RESPONDENT: New York
LOCATION: United States District Court for the Western District of North Carolina, Charlotte Division
DOCKET NO.: 85-5939
DECIDED BY: Rehnquist Court (1986-1987)
LOWER COURT: New York Court of Appeals
CITATION: 481 US 186 (1987)
ARGUED: Dec 01, 1986
DECIDED: Apr 21, 1987
Peter D. Coddington - on behalf of the respondent
Robert S. Dean - on behalf of the petitioner
Robert H. Klonoff - as amicus curiae, supporting respondent
Facts of the case
Media for Cruz v. New YorkAudio Transcription for Oral Argument - December 01, 1986 in Cruz v. New York
Audio Transcription for Opinion Announcement - April 21, 1987 in Cruz v.

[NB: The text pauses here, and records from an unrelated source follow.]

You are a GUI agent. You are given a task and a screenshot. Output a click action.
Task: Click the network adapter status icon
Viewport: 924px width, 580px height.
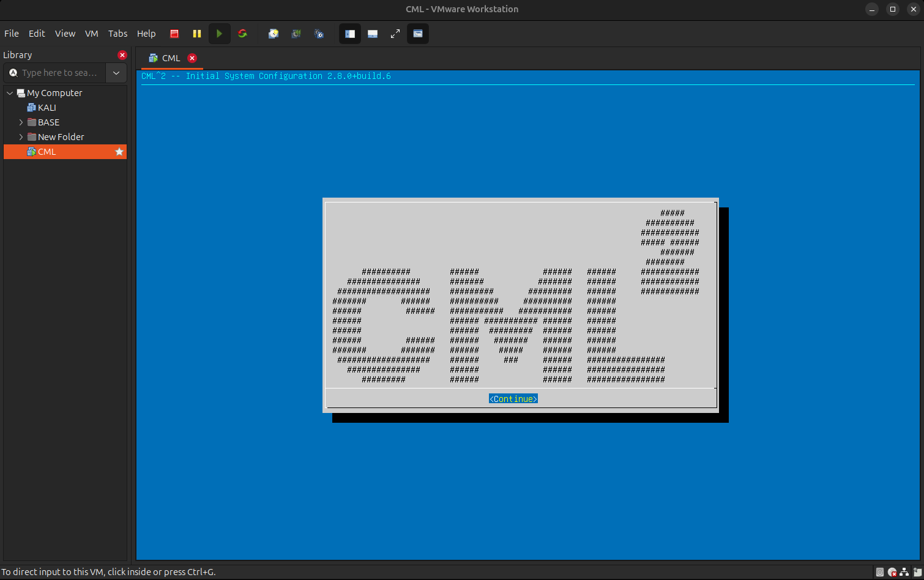[x=904, y=573]
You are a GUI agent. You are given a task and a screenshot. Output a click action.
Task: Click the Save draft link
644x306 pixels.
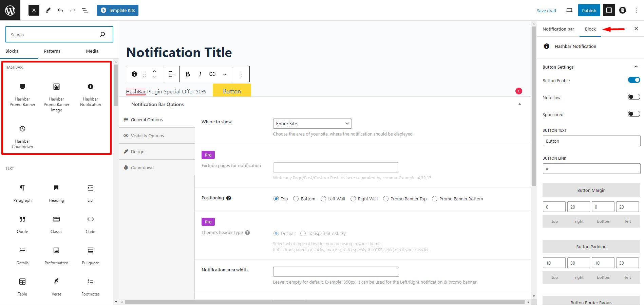pos(546,11)
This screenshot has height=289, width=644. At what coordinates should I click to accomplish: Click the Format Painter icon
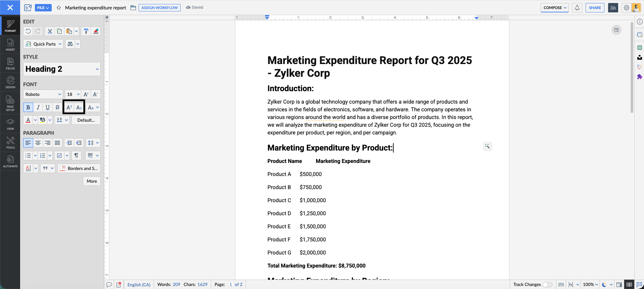pyautogui.click(x=86, y=31)
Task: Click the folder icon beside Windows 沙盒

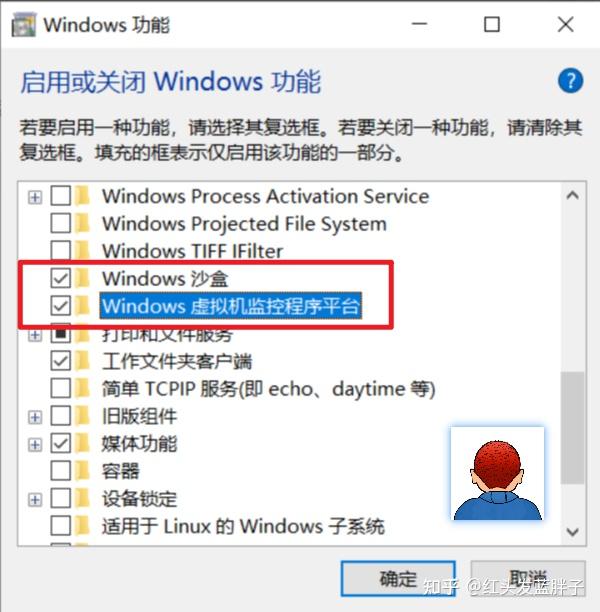Action: coord(82,278)
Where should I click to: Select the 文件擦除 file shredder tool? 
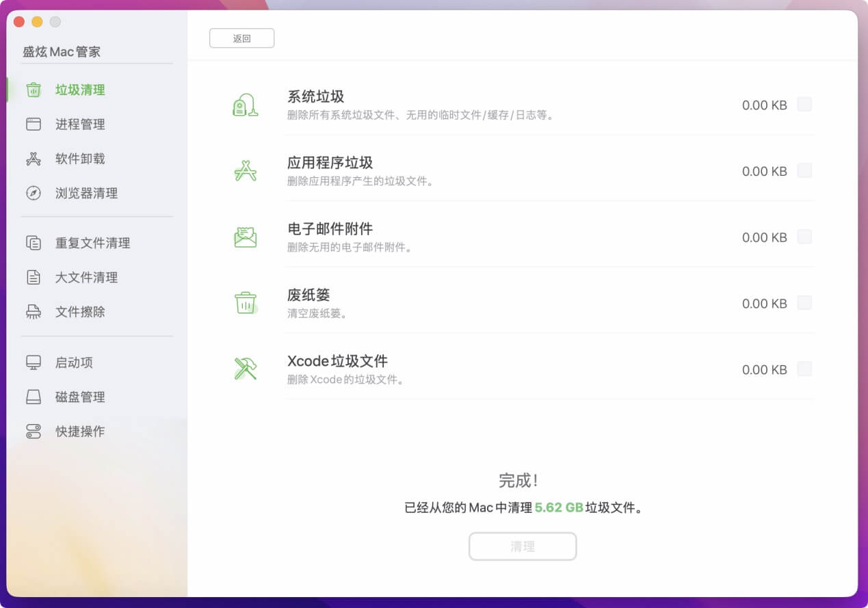point(80,312)
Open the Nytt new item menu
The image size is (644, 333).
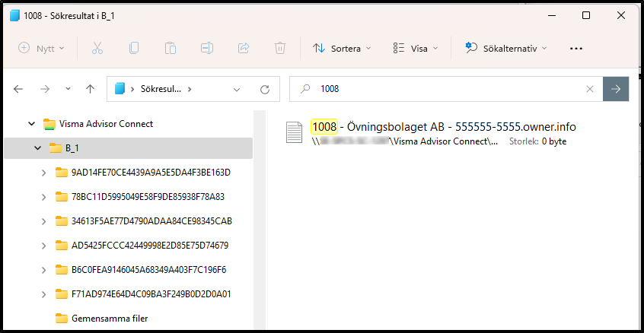41,48
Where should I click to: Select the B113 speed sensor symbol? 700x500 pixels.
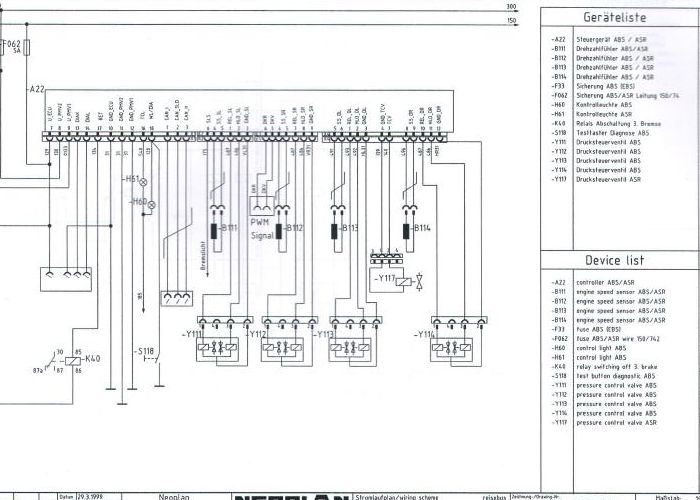334,231
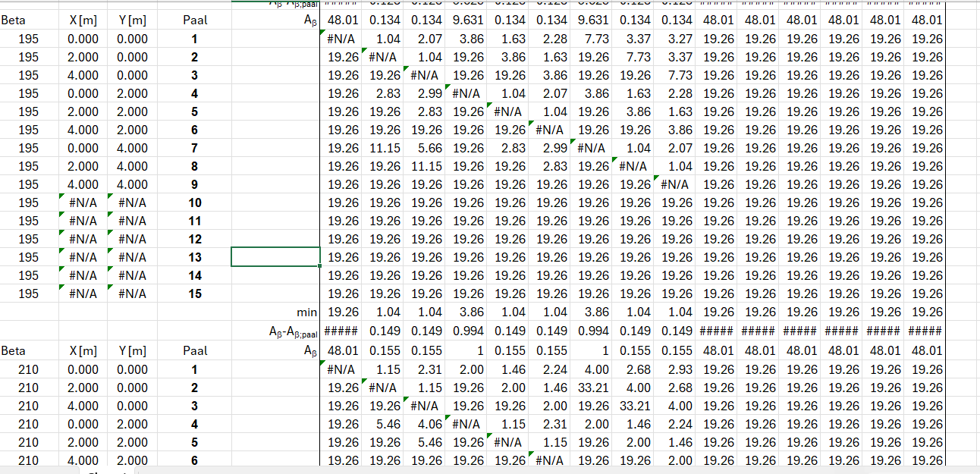Select the Paal header cell
Screen dimensions: 980x474
pyautogui.click(x=194, y=20)
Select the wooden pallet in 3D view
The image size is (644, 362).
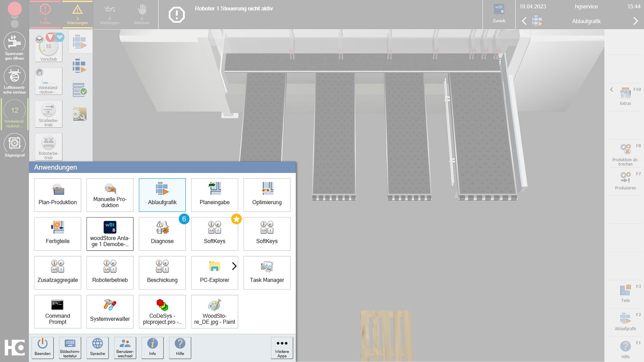tap(386, 335)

New York
William H. Rehnquist:
The opinions of the Court in two cases No. 85-1433, Richardson against Marsh, No. 85-5939, Cruz against New York will be announced by Justice Scalia.
Cruz versus in New York comes to us from the New York Court of Appeals.
The Sixth Amendment guarantees a criminal defendant the right to cross-examine the witnesses against him.
In Bruton versus United States, we held that that guarantee is violated when in a joint trial, the incriminating confession of a non testifying codefendant is introduced even if the jury is instructed to consider that confession only against the codefendant.
Later in Parker versus Randolph, the eight members of the Court participating in the case divided evenly on the question whether Bruton applies where the defendant's own confession corroborating that if his codefendant is introduced against him.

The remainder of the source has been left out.